## Recorded data
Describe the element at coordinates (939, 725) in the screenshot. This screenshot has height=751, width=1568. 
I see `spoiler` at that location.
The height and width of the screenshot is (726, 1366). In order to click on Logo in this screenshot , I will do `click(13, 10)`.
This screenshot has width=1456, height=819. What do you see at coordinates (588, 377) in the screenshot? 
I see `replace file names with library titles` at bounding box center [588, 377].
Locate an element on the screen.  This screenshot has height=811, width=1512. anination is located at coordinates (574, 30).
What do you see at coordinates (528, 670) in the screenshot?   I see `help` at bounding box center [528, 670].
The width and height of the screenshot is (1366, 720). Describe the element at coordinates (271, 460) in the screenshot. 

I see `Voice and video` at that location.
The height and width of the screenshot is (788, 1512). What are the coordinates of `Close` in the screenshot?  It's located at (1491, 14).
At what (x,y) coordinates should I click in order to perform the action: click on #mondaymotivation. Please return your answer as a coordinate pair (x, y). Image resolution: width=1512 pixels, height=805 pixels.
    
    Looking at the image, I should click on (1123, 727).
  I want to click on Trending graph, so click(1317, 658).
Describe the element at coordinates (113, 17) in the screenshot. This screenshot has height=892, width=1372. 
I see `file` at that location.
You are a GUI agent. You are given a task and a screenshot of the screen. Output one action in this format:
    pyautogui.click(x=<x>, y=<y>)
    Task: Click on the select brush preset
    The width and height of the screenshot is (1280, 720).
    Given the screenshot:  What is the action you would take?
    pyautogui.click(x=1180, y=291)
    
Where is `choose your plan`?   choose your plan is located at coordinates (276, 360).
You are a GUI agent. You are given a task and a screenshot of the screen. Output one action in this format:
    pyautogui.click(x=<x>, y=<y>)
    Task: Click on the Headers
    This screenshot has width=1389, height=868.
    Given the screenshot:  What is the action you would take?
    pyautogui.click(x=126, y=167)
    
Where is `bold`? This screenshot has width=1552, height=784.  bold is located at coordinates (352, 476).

## Set problem
Please print the lines of the records exactly as they appear, from the line containing "coordinates (276, 360)." through the end of the records, inclusive.

## Correct answer
Where is `choose your plan`?   choose your plan is located at coordinates (276, 360).
You are a GUI agent. You are given a task and a screenshot of the screen. Output one action in this format:
    pyautogui.click(x=<x>, y=<y>)
    Task: Click on the Headers
    This screenshot has width=1389, height=868.
    Given the screenshot:  What is the action you would take?
    pyautogui.click(x=126, y=167)
    
Where is `bold`? This screenshot has width=1552, height=784.  bold is located at coordinates (352, 476).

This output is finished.